Does it ever seem to you that the world is getting worse? Are people meaner than they used to be? Are they more worldly? Are the young people more degenerate than they were in your time?
Probably at one time or another most of us have felt this way about things. It is a feeling that has nothing to do with history. We are not comparing our own civilization with that of the ancient Romans or Egyptian or with Chaucer’s England. This is a feeling that has to do with personal history. It is our personal evaluation of the way life is progressing or regressing. When we say that things are not as good, or people as friendly, or as moral, as they used to be, we are not referring then to the distant past but to our own past. People are not as moral as they were when we were young. They are not as hospitable. This is an analysis that comes from personal observation.
Why is this such a universal experience? Why has it always been the feeling of people when they get older that they are sure that things have gotten worse?
For one thing, as we get older, our knowledge of evil increases. When we were younger we were not conscious of the evil in the world. A man is promoted to do an important job. When we were young we would have assumed that he was the best man for the job. Now we wonder what strings he pulled and whom he knew.
We have learned to be skeptical. We see a policeman on the beat and wonder if he is being paid off for looking the other way.
The change from innocence to awareness of evil is one of the most profoundly disappointing experiences of life. The world seems to change before our eyes. What we do not stop to realize is that the change is in us. The evil was there all the time. We underestimated it. Then, as our eyes opened to the depravity of man, it seemed that the world degenerated in our own life time.

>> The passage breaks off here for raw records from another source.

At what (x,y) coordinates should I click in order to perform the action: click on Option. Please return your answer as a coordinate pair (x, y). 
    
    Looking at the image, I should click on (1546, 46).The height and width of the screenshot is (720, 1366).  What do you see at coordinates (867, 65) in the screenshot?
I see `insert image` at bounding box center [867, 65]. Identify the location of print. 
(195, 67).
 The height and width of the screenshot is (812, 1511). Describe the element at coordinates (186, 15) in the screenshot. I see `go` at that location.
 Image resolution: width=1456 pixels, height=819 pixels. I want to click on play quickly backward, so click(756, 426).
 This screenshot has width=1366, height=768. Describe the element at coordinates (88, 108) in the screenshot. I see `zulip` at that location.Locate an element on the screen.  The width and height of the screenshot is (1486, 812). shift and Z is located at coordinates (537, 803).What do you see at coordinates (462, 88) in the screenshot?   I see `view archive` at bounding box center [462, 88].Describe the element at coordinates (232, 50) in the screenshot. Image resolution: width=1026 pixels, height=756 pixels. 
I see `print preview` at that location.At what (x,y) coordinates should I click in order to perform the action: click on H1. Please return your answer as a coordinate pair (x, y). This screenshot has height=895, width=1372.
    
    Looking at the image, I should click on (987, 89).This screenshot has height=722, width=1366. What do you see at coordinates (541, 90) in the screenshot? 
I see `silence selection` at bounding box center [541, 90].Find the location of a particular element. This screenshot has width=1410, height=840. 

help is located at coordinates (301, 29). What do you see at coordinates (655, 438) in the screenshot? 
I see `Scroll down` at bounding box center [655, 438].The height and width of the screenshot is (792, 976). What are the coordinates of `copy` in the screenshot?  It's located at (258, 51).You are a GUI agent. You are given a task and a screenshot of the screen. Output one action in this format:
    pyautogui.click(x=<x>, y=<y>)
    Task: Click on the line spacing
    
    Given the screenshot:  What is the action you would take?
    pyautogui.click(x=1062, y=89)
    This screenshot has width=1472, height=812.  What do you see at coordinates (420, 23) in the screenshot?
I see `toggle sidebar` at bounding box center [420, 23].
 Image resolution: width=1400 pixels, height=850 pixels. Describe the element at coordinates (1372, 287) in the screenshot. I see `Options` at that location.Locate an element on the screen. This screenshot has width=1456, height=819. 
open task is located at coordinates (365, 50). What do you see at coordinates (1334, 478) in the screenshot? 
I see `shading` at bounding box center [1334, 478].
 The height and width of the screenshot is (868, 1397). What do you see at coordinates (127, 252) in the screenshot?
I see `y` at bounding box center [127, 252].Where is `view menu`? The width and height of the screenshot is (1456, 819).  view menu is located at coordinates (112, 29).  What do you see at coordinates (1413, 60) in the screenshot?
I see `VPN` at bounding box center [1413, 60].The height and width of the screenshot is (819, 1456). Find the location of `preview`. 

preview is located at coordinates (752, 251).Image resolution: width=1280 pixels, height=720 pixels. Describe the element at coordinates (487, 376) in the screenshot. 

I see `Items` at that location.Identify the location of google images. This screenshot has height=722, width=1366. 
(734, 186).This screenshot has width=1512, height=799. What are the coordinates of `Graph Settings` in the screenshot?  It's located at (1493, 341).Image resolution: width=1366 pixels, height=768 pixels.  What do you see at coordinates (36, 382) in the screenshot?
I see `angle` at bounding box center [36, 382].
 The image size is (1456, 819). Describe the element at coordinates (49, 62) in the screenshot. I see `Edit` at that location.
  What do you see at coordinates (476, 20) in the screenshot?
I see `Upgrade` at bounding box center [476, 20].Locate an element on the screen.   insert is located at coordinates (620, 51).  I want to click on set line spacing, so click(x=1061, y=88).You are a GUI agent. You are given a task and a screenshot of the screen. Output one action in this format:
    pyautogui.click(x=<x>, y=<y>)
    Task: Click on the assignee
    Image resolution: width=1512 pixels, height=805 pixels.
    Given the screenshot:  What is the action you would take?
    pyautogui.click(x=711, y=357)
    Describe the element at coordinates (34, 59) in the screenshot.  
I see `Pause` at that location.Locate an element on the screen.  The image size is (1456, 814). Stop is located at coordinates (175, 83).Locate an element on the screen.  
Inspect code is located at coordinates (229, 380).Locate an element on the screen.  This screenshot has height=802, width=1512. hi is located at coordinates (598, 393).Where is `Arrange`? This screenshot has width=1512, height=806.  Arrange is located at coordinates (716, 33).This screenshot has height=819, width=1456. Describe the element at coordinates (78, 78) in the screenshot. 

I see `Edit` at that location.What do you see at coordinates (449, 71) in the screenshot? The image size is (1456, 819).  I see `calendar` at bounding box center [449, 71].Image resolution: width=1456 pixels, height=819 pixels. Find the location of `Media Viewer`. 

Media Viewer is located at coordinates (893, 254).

Did you never wonder what it is that makes us instinctively revel against change? All change is redolent of death. We may sometimes have the impulse to grab the world and make it stop moving, but it continues to move. One person replaces another. The clock keeps ticking, the rivers keep flowing. We see old friends and they look older. People that we knew personally or people we read about die off one by one. Every step we take is a step toward death. Every grey hair, every wrinkle, the changing texture of our flesh – all are reminders of what awaits us.
Is it any wonder that man is born with a conservative impulse? Is it any wonder that we resist change? That we look backwards? For we feel there is something back there, something very valuable, which is lost forever: our youth."